The Legal Practice Course (LPC) is the most vital stage of your preparation as a future solicitor. It covers the movement of an individual from a graduate student at university to a lawyer-in-training, perhaps the most critical part of the process in creating a new lawyer, and is taken between completion of a graduate degree and/or earning a Graduate Diploma in Law (GDL or law conversion), on one side, and the beginning of a training contract on the other.
The Legal Practice Course (LPC) can be studied as a full-time course for a period of one year, or as a part-time course over a period of two years. The Legal Practice Course (LPC) programme is the successor to what was earlier the entry-ticket to a legal career – the Law Society Finals – which was a less extensive training programme following an outdated framework of study.

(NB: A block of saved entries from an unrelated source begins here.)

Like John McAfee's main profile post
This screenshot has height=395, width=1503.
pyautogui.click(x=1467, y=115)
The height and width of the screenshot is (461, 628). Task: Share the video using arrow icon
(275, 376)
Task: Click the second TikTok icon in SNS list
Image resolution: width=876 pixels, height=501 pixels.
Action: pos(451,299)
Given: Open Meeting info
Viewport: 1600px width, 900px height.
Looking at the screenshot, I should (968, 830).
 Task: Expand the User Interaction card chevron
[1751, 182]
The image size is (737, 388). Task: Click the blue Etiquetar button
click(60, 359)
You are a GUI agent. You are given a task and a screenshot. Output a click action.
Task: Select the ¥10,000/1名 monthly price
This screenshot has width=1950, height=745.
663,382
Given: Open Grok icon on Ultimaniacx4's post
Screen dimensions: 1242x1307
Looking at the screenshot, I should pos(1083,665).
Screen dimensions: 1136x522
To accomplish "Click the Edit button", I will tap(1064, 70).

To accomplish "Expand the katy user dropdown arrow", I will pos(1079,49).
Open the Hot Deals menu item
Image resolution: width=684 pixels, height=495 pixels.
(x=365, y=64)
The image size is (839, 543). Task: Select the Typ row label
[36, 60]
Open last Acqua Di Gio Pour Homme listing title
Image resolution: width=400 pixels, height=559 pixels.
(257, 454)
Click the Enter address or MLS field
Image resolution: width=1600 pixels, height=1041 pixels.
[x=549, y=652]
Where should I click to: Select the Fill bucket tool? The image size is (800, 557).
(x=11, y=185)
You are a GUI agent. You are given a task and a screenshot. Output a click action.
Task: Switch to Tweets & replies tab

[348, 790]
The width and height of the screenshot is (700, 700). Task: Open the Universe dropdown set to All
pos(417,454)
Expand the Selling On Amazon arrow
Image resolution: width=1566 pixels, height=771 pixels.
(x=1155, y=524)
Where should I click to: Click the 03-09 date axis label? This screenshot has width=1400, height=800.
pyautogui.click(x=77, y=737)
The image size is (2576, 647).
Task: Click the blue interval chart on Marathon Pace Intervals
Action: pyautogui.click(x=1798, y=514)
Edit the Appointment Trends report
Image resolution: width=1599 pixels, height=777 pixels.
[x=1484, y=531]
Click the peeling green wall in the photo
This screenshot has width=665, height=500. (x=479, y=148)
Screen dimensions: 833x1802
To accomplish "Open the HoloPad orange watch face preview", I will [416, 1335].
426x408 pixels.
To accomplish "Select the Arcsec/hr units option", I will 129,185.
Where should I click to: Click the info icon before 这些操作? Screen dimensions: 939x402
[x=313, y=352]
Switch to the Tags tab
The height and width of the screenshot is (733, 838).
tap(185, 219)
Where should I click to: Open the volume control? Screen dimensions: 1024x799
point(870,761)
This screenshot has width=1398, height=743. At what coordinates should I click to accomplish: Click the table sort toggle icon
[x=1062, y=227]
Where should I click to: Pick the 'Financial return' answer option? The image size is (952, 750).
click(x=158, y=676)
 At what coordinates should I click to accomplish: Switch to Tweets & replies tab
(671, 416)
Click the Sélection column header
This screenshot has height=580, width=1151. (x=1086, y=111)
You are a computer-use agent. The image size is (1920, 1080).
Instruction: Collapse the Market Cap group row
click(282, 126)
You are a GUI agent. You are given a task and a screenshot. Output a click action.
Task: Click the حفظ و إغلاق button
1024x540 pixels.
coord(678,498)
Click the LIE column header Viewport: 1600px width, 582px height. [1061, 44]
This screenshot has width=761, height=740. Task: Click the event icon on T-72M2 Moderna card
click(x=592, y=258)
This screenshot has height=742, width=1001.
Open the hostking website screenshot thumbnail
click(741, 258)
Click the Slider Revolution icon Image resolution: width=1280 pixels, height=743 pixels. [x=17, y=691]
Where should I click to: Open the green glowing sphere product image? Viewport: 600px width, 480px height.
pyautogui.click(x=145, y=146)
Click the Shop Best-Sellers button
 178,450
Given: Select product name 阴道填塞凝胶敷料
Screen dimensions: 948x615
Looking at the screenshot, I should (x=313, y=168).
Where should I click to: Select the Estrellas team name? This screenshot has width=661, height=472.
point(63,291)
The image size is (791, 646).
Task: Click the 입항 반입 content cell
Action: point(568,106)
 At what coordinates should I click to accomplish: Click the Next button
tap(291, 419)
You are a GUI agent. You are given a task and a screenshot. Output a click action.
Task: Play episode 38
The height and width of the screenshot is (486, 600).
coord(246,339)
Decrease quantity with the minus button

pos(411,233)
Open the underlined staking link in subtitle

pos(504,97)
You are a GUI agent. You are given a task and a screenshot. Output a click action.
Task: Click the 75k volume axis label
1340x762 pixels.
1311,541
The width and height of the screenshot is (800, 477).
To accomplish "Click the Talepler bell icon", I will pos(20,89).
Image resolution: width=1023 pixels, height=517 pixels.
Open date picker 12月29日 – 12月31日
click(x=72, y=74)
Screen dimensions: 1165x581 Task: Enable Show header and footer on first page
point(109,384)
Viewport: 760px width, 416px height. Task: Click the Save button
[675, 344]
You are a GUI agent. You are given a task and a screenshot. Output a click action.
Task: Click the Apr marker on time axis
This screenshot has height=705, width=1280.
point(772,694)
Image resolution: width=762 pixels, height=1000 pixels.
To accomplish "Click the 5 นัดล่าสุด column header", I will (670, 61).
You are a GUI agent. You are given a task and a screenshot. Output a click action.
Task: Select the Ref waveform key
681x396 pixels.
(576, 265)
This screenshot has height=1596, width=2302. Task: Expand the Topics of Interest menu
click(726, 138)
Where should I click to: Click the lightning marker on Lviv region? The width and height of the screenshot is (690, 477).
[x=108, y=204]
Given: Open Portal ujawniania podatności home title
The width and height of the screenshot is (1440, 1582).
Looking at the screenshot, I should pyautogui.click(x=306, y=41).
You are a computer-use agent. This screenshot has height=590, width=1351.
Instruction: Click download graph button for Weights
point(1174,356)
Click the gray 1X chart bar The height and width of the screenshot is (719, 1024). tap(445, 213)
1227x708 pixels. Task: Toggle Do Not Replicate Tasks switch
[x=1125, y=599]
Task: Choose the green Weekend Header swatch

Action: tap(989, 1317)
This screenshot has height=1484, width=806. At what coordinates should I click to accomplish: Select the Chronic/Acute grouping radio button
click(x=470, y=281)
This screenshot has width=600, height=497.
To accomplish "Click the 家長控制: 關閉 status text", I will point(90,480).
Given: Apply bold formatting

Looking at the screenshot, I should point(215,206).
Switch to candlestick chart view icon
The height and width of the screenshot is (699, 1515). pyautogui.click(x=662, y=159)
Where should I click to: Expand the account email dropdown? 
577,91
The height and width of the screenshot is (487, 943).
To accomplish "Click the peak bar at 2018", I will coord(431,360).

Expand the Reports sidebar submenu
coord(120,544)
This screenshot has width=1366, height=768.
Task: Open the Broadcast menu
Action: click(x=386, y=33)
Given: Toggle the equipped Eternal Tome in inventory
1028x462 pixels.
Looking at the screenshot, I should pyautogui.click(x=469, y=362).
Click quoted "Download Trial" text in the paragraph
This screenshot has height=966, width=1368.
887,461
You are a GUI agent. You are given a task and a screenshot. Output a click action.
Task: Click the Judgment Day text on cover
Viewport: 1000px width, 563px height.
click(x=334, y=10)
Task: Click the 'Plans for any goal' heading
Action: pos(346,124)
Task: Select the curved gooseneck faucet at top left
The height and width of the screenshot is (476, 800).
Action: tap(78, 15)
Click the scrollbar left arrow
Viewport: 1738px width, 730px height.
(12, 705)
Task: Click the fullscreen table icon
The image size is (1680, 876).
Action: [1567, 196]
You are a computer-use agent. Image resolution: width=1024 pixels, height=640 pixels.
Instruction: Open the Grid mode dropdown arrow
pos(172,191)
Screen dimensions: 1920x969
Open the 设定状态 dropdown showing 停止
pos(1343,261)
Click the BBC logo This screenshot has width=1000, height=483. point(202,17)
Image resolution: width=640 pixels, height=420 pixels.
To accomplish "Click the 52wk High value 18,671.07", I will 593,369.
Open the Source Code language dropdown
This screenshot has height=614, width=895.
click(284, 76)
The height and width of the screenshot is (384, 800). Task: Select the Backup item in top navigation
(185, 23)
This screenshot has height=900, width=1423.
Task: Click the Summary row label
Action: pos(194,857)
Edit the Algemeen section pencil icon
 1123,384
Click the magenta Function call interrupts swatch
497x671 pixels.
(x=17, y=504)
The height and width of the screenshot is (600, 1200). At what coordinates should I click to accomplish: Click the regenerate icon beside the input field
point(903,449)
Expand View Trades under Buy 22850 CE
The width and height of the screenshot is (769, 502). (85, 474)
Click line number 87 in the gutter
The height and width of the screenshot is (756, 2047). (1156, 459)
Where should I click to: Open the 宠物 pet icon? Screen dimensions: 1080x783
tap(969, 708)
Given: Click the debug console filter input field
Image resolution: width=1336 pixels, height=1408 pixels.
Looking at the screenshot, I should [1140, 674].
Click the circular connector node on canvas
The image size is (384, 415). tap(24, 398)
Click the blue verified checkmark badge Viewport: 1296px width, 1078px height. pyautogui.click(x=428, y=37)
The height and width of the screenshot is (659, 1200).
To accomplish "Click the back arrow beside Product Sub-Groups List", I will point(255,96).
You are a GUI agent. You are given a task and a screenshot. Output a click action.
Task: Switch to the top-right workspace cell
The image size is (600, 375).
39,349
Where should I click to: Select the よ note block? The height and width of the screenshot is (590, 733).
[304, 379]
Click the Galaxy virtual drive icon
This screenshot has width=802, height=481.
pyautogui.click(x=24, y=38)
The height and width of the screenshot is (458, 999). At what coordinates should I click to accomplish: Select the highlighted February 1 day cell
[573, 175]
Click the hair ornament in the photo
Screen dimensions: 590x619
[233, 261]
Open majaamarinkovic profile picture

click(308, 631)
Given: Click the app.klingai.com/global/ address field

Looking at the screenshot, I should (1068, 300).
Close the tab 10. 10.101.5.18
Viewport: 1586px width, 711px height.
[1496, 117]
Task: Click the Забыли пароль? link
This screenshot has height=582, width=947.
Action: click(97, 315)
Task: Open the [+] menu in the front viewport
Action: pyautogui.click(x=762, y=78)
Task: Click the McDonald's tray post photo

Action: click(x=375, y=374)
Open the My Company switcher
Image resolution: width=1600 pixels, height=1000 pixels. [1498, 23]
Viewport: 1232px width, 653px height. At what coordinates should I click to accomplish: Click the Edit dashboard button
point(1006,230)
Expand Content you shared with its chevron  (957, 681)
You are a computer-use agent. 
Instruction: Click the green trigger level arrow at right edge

"it is preferable to pick those subjects that match the areas of practice of the the law firms you are applying to..."
Students who have completed an undergraduate degree in law and students with a degree in a non-law discipline who have completed the Graduate Diploma in Law (GDL) are eligible to enrol for the Legal Practice Course (LPC). The Solicitors Regulatory Authority (SRA) sets some pre-conditions to be fulfilled before one can apply for the Legal Practice Course (LPC).
The Training Regulations 1990, issued by the Law Society, require that individuals who wish to qualify as solicitors meet the following two conditions prior to applying for the Legal Practice Course (LPC): (a) be enrolled as a student member of the Law Society; (b) have received a Certificate of Completion of the Academic Stage of Legal Education.
If the degree was completed at an institution different from the one initially enrolled in, or was completed in a year not matching the first enrolment year, then all transcripts of completed studies should also be sent along with the student enrolment form.
The Legal Practice Course (LPC) syllabus can be broadly classified into four phases of learning. These are (a) Core foundational subjects; (b) compulsory subjects; (c) optional subjects; and (d) practical skills. Core subjects will cover professional conduct & client care, also referred to as ethics; specific verbal and written skills in advocacy, documentation, advisory procedures, drafting and research; taxation, trusts and tax planning; European Union laws and principles, and probate & administration of estates.
Compulsory subjects include ‘black letter’ or substantive law, legal procedures and regulations, and practical skills. Particular subjects which are crucial to gaining expertise are conveyancing, business law & practice and advocacy & litigation. These subjects are usually covered in a periodic cycle, where each of the three subjects will be taken up individually for a period of ten or so weeks.
Optional subjects cover areas of law which may or may not be the precursors to future specialisation at a law firm, but help in providing a broader level of understanding of the various continuously evolving segments of legal practice. Legal Practice Course (LPC) students should complete a minimum of two optional subjects, the classes for which are held in the final term of the course.
Here, it is important to remember that at this point in time you will be looking at prospective training contracts and it is preferable to pick those subjects that match the areas of practice of the the law firms you are applying to. Some of the numerous subjects which are available for optional study are construction & property law, commercial law, employment, community welfare, criminal law, finance law and family law.
Practical skills covered in the Legal Practice Course (LPC) are research, interviewing techniques, drafting, negotiations and advocacy. Methods of instruction and practical training will differ among various providers, but will essentially be an assortment of classroom lectures, tutorials, seminars, project work, on-line study methods, group discussions and case studies. Common methods are long examinations, short multiple choice testing and face-to-face and group assessments.
Students should undertake detailed research prior to embarking on the Legal Practice Course (LPC) since there are numerous institutions that provide the course.
Your important considerations should be location – regional vs. City providers, the degree of practical training imparted, in-house facilities, business affiliations with law firms and other related entities, future placement potential and the general standing of the selected provider among peers, former students, the market and professionals.
For more information on the individual law schools, go to our ‘Course’ section.
The Application process
The Legal Practice Course (LPC) application framework is facilitated by the Central Applications Board (CAB) only for full-time courses, while applications for part-time courses should be made directly to the institutions offering such programmes. Application forms and the enrolment timetable can be found at www.lawcabs.ac.uk.